Data entries:
══════════════════════════════

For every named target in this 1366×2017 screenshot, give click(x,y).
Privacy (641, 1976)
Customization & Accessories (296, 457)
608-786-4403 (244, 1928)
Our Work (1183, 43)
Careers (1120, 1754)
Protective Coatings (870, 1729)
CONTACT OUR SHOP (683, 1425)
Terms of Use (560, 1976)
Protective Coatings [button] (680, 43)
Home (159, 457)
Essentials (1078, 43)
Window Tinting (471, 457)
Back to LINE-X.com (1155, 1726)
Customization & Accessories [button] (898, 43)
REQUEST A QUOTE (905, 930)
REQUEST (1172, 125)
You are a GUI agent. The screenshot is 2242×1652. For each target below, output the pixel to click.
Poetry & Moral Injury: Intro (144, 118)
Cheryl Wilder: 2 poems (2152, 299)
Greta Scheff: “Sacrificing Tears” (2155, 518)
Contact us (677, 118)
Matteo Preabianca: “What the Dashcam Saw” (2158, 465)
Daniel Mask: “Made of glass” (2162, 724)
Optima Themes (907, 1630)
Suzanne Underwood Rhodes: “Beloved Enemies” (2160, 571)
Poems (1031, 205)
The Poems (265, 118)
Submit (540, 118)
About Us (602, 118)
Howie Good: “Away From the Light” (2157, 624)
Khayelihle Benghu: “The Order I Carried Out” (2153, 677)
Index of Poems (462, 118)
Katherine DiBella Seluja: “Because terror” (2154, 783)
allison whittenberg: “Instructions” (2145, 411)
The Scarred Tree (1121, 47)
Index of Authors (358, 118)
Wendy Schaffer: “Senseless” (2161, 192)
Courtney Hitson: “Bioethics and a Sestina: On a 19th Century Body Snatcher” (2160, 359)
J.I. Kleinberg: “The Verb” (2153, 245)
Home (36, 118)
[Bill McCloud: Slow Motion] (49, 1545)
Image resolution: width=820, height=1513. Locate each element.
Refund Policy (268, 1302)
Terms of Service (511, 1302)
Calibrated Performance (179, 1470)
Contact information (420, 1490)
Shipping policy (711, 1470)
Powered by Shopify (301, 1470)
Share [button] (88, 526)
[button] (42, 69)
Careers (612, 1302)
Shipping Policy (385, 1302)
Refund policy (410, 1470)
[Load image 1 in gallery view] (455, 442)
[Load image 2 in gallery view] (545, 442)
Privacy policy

══════════════════════════════

(Problem to solve) Return every record exactly as it was given.

(The answer)
For every named target in this 1366×2017 screenshot, give click(x,y).
Privacy (641, 1976)
Customization & Accessories (296, 457)
608-786-4403 (244, 1928)
Our Work (1183, 43)
Careers (1120, 1754)
Protective Coatings (870, 1729)
CONTACT OUR SHOP (683, 1425)
Terms of Use (560, 1976)
Protective Coatings [button] (680, 43)
Home (159, 457)
Essentials (1078, 43)
Window Tinting (471, 457)
Back to LINE-X.com (1155, 1726)
Customization & Accessories [button] (898, 43)
REQUEST A QUOTE (905, 930)
REQUEST (1172, 125)
You are a GUI agent. The screenshot is 2242×1652. For each target below, output the pixel to click.
Poetry & Moral Injury: Intro (144, 118)
Cheryl Wilder: 2 poems (2152, 299)
Greta Scheff: “Sacrificing Tears” (2155, 518)
Contact us (677, 118)
Matteo Preabianca: “What the Dashcam Saw” (2158, 465)
Daniel Mask: “Made of glass” (2162, 724)
Optima Themes (907, 1630)
Suzanne Underwood Rhodes: “Beloved Enemies” (2160, 571)
Poems (1031, 205)
The Poems (265, 118)
Submit (540, 118)
About Us (602, 118)
Howie Good: “Away From the Light” (2157, 624)
Khayelihle Benghu: “The Order I Carried Out” (2153, 677)
Index of Poems (462, 118)
Katherine DiBella Seluja: “Because terror” (2154, 783)
allison whittenberg: “Instructions” (2145, 411)
The Scarred Tree (1121, 47)
Index of Authors (358, 118)
Wendy Schaffer: “Senseless” (2161, 192)
Courtney Hitson: “Bioethics and a Sestina: On a 19th Century Body Snatcher” (2160, 359)
J.I. Kleinberg: “The Verb” (2153, 245)
Home (36, 118)
[Bill McCloud: Slow Motion] (49, 1545)
Image resolution: width=820, height=1513. Locate each element.
Refund Policy (268, 1302)
Terms of Service (511, 1302)
Calibrated Performance (179, 1470)
Contact information (420, 1490)
Shipping policy (711, 1470)
Powered by Shopify (301, 1470)
Share [button] (88, 526)
[button] (42, 69)
Careers (612, 1302)
Shipping Policy (385, 1302)
Refund policy (410, 1470)
[Load image 1 in gallery view] (455, 442)
[Load image 2 in gallery view] (545, 442)
Privacy policy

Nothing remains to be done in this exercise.